The day before the holiday, she kept her nose in her book and her focus on her professors’ lectures, swatting away thoughts of home and brisket and the Temple Beth Am coat closet like the annoying blood-sucking mosquitoes they were. That period of her life was over, and even if Rachel had wanted to get back together, Arielle had enough self-respect to know that she would never, ever allow that. Some wounds could never be stitched back together.
&n
bsp; Her phone buzzed one more time.
Mom: :( We’ll miss you. Will you call me after?
Arielle knew what Mom’s easy acquiescence to the whole ‘I can’t come home’ solution meant. She was delighted that Ari had decided to go to Hillel all on her own. In Mom’s ridiculously optimistic brain, which thought much more highly of Arielle than she ever would think of herself, it would be easy for Ari to make friends. Everyone at the Jewish student center would love her, and soon she’d feel more at home on campus than at Temple Beth Am.

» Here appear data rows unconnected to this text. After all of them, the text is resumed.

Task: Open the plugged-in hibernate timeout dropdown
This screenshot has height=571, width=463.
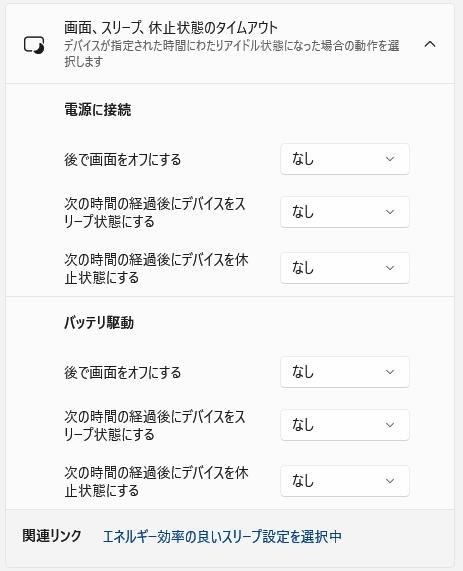Action: 345,268
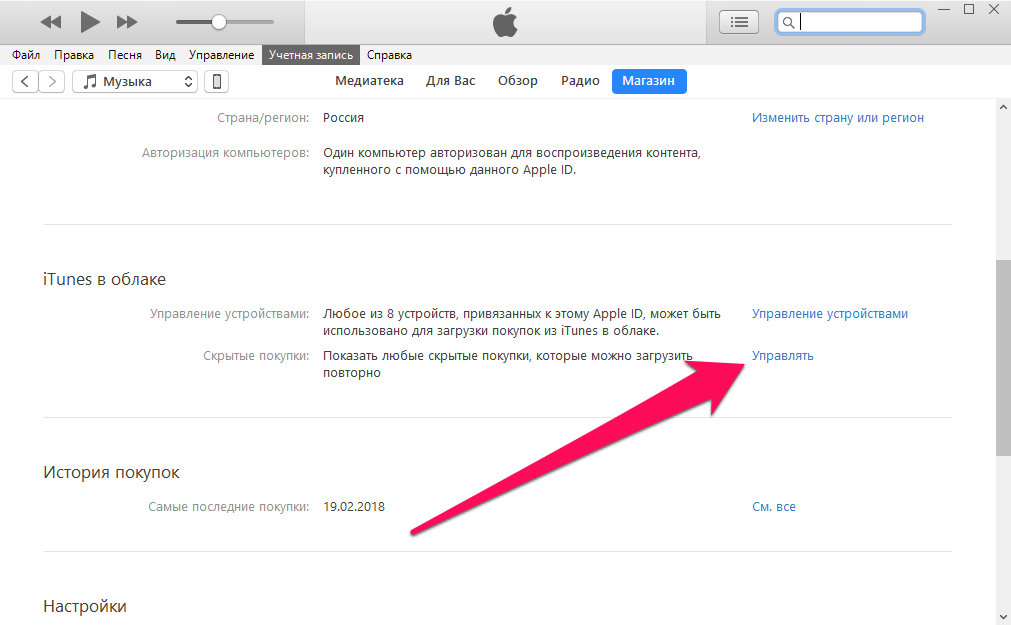Viewport: 1011px width, 625px height.
Task: Click Управлять link for hidden purchases
Action: click(783, 356)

But Arielle knew the truth, deep down in her soul, and it stung like a bitch. If she ever had been the kind of cheery, sweet girl who made friends instantly, that had certainly been wiped away in the last three weeks. Indiana Northern had gone from being her biggest dream to her worst nightmare, all in the five devastating seconds it took Rachel to break her heart.
Still, maybe Mom was right. Maybe after four weeks of pure pain broken up by college classes and lunches with one very cute girl who may or may not have been interested in her, it was time for Arielle to, at the very least, try. The image of Lauren sitting across from her in the dining hall, flashing a smile and coaxing one out of Arielle, too, lingered sweetly, bringing Arielle to the edge of a daydream.

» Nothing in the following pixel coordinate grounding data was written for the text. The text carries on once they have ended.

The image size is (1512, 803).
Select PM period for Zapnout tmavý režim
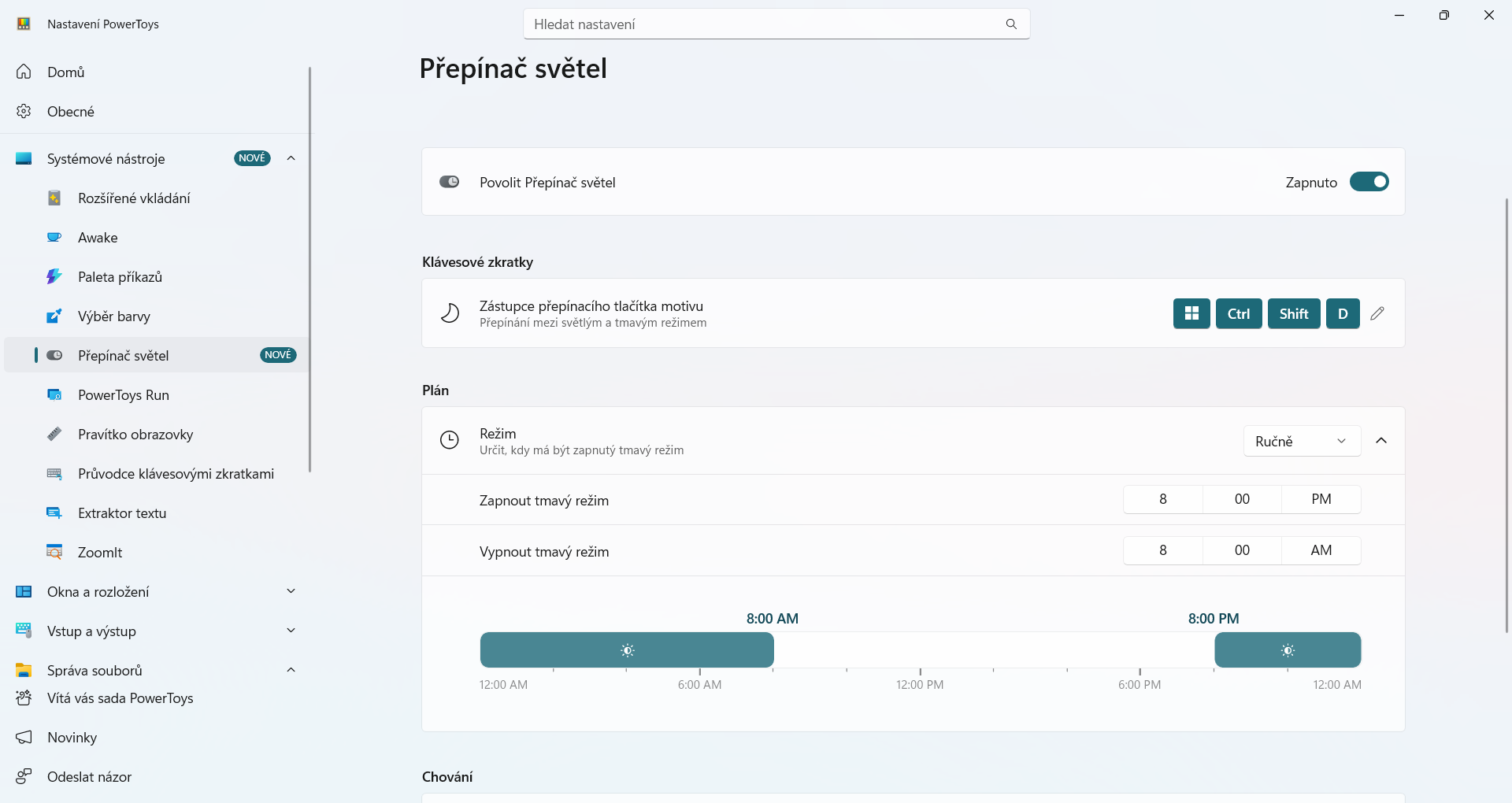tap(1321, 499)
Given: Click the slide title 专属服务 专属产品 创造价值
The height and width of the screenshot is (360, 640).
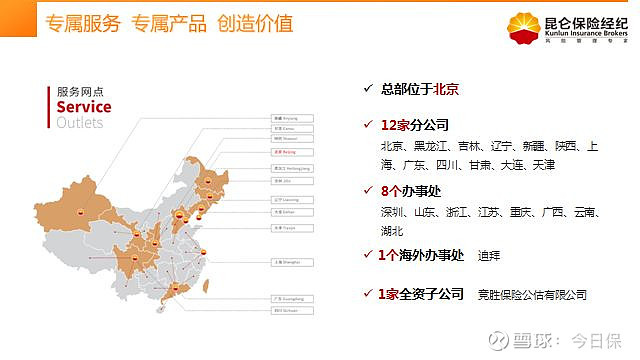Looking at the screenshot, I should [x=169, y=23].
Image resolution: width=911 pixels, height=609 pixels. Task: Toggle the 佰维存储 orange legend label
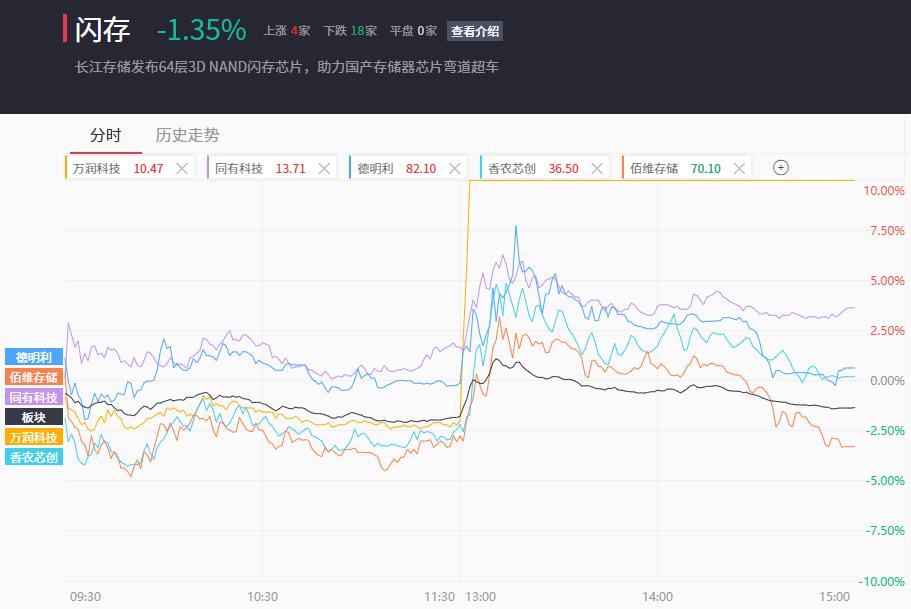coord(34,377)
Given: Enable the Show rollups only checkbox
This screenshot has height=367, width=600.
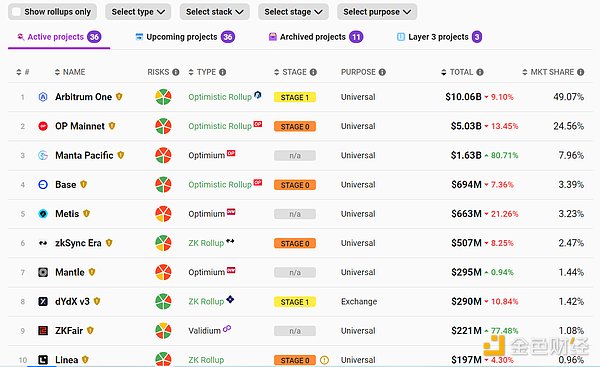Looking at the screenshot, I should tap(16, 12).
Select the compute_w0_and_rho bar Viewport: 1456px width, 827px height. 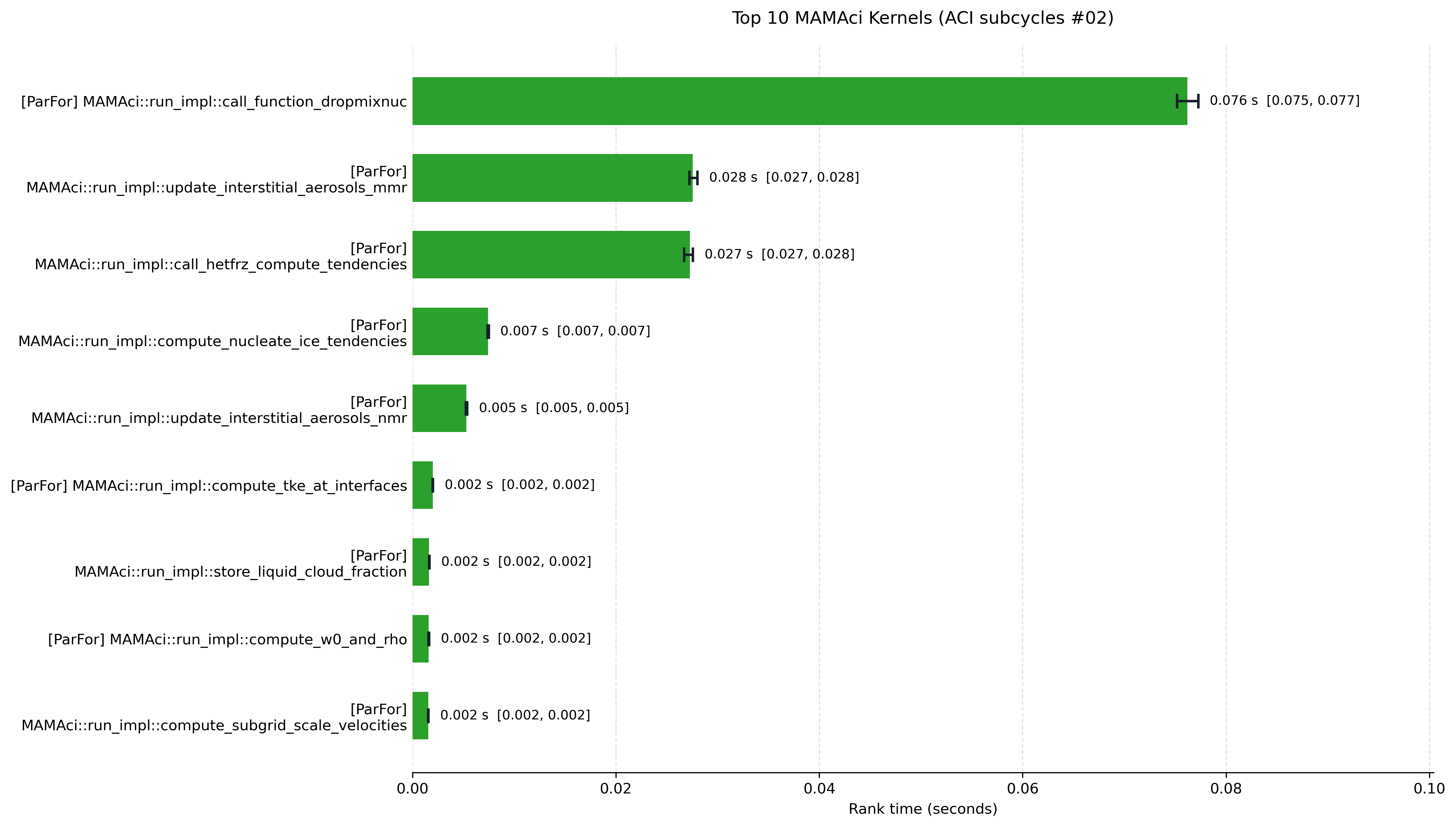click(420, 638)

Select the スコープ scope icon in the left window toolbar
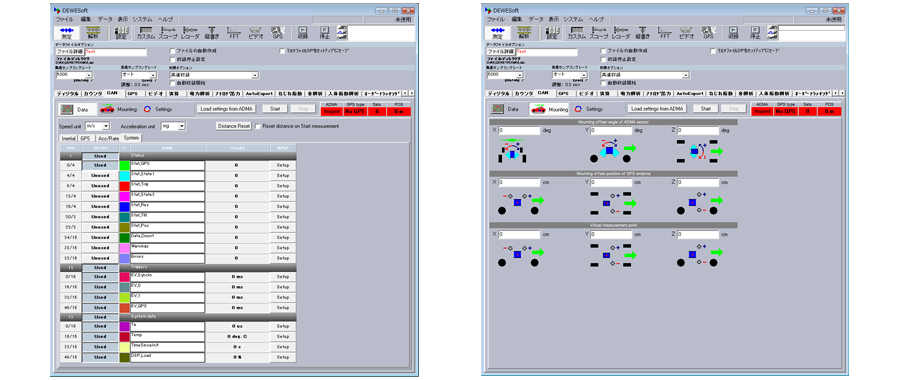pyautogui.click(x=168, y=32)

Maybe one walk over to Hillel couldn’t hurt. Just to take a look.
Arielle’s boring-as-hell bio lecture was actually only a block away from Hillel, which was tucked into an alleyway just off Francis. Around the corner was a coffee shop, which Arielle told herself she could easily duck into if she chickened out at the last minute.
Get a hold of yourself, Arielle. It’s a bunch of Jews in a nice building. They won’t bite.

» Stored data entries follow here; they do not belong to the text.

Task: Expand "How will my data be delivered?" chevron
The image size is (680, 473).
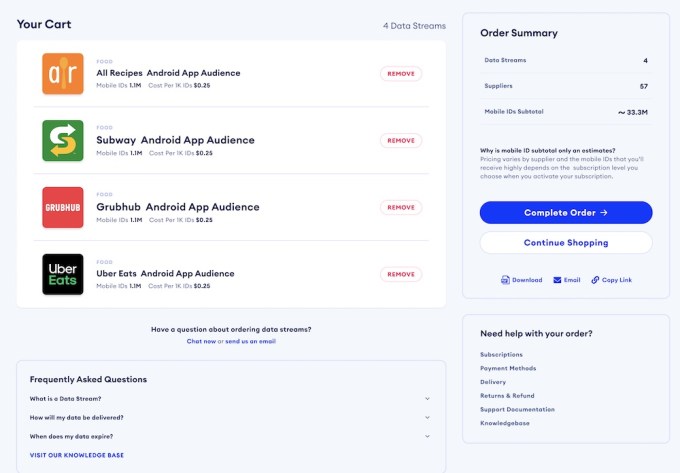Action: [x=427, y=418]
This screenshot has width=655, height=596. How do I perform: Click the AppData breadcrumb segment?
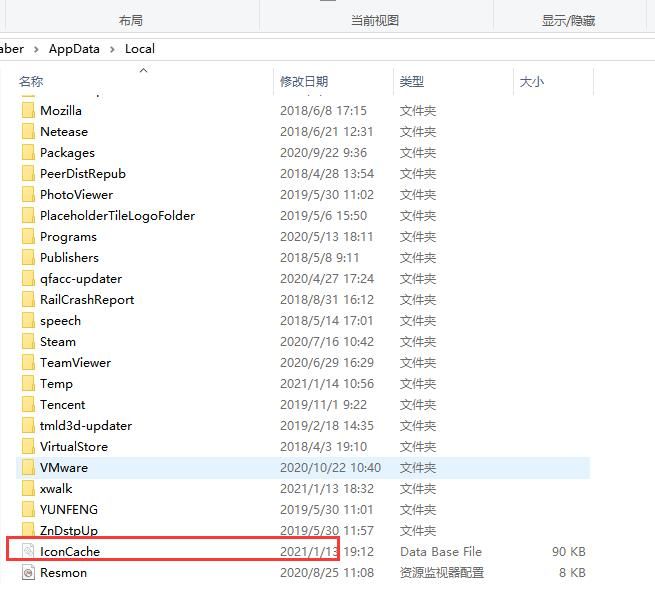tap(74, 49)
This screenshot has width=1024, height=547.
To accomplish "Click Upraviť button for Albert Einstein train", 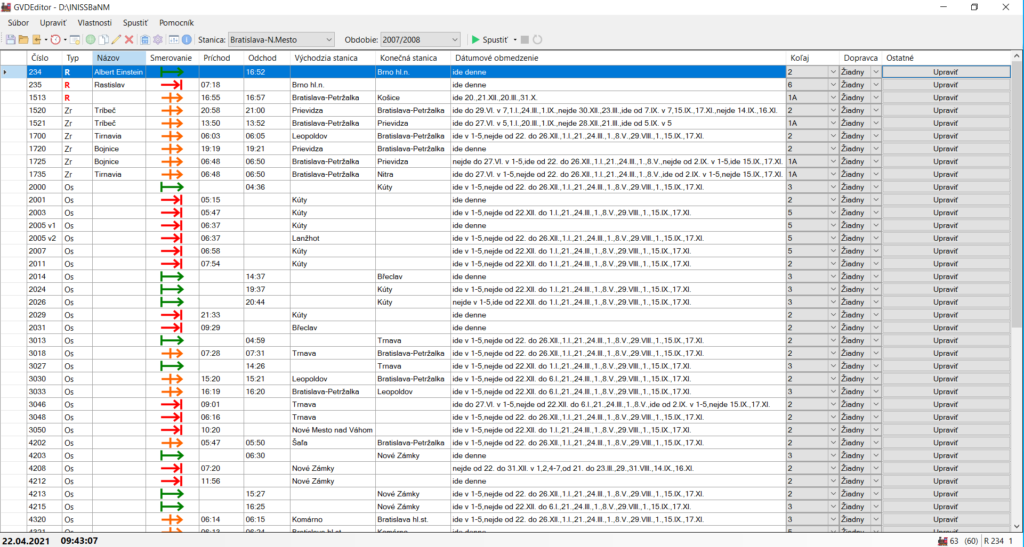I will pyautogui.click(x=945, y=72).
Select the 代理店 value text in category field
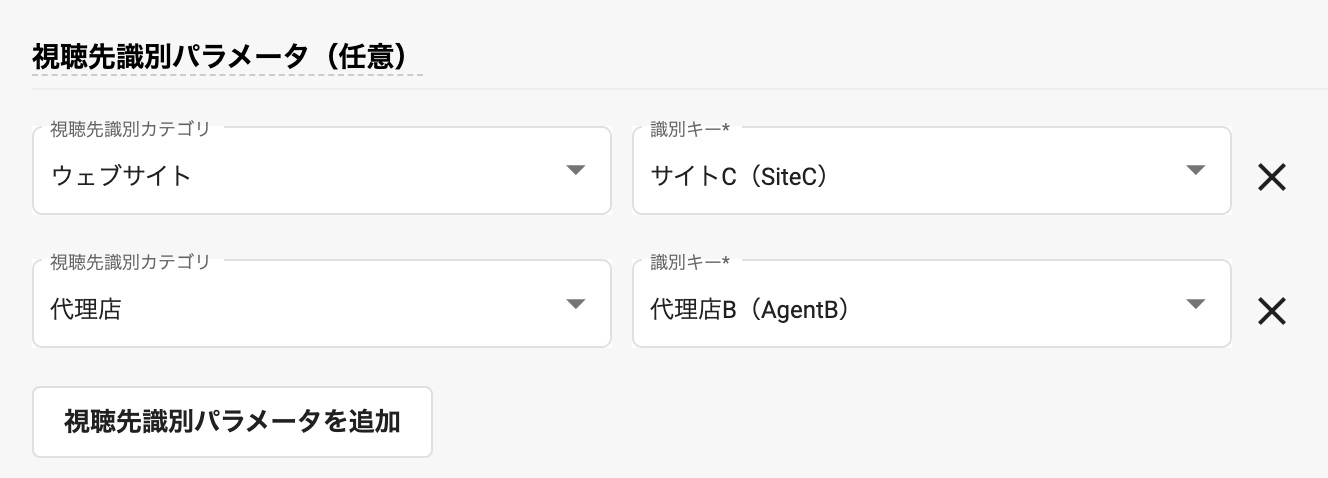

The smell of burnt wood laced through the air, which had turned from muggy to sunshiny and crisp at twilight in just a couple of weeks. This was Arielle’s favorite time of year. She commanded her feet to stop outside the building and forced her lungs to open up, fill with the smell of chilly air and leaves turned brown and new beginnings. Something that just might bring her peace.